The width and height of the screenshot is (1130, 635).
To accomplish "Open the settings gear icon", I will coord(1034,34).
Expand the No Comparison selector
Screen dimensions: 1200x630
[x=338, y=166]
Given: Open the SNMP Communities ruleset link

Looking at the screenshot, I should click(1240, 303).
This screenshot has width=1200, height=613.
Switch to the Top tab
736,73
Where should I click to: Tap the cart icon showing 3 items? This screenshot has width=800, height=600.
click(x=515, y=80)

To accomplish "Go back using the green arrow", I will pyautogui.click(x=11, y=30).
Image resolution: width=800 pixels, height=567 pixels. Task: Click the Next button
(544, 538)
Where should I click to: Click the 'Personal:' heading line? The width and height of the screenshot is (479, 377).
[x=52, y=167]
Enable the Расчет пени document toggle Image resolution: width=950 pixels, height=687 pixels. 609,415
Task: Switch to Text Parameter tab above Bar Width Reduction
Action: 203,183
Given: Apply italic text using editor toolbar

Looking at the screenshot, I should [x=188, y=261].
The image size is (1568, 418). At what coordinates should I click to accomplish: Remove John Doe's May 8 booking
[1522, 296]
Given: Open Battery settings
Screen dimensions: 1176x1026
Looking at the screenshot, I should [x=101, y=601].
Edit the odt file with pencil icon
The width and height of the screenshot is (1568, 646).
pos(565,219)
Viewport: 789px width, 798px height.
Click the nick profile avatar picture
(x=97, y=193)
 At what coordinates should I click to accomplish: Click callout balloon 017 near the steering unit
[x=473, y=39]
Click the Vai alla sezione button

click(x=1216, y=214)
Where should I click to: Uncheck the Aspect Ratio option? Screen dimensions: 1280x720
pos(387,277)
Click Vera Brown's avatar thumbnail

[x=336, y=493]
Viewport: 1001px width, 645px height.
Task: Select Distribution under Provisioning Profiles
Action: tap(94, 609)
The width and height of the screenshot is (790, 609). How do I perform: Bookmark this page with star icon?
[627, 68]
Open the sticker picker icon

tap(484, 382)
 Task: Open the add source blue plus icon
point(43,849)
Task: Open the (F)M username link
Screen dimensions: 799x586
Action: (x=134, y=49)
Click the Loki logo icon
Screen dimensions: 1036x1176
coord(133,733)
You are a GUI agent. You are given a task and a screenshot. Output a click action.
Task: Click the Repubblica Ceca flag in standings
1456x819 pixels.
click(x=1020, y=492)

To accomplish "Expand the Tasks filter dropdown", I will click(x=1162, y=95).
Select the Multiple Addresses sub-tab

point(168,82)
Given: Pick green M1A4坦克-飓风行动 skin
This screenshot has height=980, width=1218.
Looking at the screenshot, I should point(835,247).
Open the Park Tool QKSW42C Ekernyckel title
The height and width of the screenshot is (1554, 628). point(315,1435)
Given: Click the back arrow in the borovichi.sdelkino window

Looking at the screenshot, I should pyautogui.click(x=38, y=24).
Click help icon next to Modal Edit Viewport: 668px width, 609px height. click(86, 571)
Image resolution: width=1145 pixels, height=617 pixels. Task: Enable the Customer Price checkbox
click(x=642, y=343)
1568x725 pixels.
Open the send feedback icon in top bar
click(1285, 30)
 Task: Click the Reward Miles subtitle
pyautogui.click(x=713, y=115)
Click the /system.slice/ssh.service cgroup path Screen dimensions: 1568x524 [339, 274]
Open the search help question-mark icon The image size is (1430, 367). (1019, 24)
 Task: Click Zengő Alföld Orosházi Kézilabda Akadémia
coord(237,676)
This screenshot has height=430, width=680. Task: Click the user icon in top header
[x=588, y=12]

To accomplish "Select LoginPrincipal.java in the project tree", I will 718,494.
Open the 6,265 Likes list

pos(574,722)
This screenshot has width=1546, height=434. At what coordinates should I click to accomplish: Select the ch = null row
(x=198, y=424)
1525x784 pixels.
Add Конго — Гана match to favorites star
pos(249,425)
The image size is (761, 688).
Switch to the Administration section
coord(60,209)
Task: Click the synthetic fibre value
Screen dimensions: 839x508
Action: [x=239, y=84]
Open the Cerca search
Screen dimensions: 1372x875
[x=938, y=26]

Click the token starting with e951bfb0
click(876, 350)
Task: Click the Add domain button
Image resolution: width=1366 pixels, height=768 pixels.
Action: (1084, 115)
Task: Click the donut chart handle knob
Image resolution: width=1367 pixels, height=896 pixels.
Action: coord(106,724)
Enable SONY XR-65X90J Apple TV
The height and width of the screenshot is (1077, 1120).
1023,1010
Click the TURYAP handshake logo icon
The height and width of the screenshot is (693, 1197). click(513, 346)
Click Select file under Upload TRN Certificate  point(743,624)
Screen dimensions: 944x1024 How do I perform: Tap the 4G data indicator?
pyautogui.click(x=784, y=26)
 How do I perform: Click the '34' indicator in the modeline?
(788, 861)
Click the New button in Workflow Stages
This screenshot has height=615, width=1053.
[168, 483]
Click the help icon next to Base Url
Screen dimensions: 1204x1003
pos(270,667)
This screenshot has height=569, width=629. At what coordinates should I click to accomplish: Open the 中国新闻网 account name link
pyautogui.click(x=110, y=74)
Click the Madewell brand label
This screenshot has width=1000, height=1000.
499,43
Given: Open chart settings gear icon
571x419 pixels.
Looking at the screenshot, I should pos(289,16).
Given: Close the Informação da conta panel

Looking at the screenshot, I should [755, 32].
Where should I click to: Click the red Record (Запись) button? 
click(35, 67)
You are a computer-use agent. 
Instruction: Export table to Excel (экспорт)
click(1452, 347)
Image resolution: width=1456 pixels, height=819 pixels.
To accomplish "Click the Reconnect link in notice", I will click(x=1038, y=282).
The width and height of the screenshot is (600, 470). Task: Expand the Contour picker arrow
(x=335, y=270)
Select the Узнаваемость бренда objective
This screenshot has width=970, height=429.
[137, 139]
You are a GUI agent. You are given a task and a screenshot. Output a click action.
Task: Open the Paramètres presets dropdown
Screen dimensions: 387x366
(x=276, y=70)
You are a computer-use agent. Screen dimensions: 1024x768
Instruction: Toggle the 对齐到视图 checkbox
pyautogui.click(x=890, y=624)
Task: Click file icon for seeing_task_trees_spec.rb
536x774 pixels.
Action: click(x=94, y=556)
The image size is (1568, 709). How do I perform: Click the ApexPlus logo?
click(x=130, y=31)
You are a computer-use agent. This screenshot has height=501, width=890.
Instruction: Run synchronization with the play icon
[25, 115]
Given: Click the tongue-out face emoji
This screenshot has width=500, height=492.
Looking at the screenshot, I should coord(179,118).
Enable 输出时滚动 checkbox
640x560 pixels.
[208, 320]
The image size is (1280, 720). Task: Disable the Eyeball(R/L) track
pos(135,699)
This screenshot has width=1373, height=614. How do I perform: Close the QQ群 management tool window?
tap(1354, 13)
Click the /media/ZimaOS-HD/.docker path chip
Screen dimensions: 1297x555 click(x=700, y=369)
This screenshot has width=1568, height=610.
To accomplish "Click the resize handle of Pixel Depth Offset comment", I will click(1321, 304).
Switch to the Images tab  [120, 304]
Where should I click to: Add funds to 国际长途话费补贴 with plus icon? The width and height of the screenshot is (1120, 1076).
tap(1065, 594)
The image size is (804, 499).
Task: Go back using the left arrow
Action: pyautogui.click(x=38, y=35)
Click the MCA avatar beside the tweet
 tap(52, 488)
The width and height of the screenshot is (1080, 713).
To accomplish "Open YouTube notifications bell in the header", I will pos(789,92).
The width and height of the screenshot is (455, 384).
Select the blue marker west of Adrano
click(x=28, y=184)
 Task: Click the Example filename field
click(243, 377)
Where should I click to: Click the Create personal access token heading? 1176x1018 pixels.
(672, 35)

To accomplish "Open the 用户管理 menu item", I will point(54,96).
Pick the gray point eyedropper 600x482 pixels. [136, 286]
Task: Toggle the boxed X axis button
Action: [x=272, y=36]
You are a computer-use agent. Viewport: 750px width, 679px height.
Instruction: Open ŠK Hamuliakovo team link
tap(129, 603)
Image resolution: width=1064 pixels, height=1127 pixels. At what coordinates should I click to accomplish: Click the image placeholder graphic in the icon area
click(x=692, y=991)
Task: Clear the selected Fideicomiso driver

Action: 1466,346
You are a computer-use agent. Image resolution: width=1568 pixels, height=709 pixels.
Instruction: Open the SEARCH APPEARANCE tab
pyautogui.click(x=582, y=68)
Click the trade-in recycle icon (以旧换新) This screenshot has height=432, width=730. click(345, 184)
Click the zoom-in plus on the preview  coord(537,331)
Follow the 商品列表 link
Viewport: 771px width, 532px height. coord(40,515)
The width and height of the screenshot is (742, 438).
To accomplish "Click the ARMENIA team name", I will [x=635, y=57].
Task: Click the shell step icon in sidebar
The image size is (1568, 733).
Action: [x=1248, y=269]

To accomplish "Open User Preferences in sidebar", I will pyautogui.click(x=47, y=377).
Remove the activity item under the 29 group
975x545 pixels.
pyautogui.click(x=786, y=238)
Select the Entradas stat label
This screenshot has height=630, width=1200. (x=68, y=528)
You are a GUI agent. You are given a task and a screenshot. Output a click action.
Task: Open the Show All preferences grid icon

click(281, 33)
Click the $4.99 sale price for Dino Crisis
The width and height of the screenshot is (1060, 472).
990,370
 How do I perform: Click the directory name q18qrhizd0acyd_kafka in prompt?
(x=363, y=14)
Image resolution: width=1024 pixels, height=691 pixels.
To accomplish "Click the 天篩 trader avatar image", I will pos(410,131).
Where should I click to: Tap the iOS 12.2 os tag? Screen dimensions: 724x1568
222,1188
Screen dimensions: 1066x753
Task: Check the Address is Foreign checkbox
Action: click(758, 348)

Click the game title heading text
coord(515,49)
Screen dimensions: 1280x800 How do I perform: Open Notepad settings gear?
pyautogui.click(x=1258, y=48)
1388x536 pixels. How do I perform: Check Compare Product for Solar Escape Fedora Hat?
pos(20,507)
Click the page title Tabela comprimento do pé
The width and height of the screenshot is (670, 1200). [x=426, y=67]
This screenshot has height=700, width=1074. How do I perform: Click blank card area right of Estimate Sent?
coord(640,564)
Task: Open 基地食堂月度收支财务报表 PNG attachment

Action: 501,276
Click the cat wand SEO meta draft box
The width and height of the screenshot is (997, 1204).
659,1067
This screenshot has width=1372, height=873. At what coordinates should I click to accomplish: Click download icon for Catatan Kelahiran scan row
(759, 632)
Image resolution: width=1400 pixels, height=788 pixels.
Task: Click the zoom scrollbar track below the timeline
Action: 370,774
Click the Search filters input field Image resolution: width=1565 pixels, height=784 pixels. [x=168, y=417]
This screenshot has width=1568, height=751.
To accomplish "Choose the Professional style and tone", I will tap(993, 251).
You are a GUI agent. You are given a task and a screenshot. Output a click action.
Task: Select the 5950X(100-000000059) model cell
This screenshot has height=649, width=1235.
- - -
__About this exercise__. Using the entries above, extract exactly the span from the line with "Task: Click Zengő" to the line with "Given: Open chart settings gear icon", both lines included; leave out everything else.

__Exercise answer__.
 Task: Click Zengő Alföld Orosházi Kézilabda Akadémia
coord(237,676)
This screenshot has height=430, width=680. Task: Click the user icon in top header
[x=588, y=12]

To accomplish "Select LoginPrincipal.java in the project tree", I will 718,494.
Open the 6,265 Likes list

pos(574,722)
This screenshot has width=1546, height=434. At what coordinates should I click to accomplish: Select the ch = null row
(x=198, y=424)
1525x784 pixels.
Add Конго — Гана match to favorites star
pos(249,425)
The image size is (761, 688).
Switch to the Administration section
coord(60,209)
Task: Click the synthetic fibre value
Screen dimensions: 839x508
Action: [x=239, y=84]
Open the Cerca search
Screen dimensions: 1372x875
[x=938, y=26]

Click the token starting with e951bfb0
click(876, 350)
Task: Click the Add domain button
Image resolution: width=1366 pixels, height=768 pixels.
Action: (1084, 115)
Task: Click the donut chart handle knob
Image resolution: width=1367 pixels, height=896 pixels.
Action: coord(106,724)
Enable SONY XR-65X90J Apple TV
The height and width of the screenshot is (1077, 1120).
1023,1010
Click the TURYAP handshake logo icon
The height and width of the screenshot is (693, 1197). click(513, 346)
Click Select file under Upload TRN Certificate  point(743,624)
Screen dimensions: 944x1024 How do I perform: Tap the 4G data indicator?
pyautogui.click(x=784, y=26)
 How do I perform: Click the '34' indicator in the modeline?
(788, 861)
Click the New button in Workflow Stages
This screenshot has height=615, width=1053.
[168, 483]
Click the help icon next to Base Url
Screen dimensions: 1204x1003
pos(270,667)
This screenshot has height=569, width=629. At what coordinates should I click to accomplish: Open the 中国新闻网 account name link
pyautogui.click(x=110, y=74)
Click the Madewell brand label
This screenshot has width=1000, height=1000.
499,43
Given: Open chart settings gear icon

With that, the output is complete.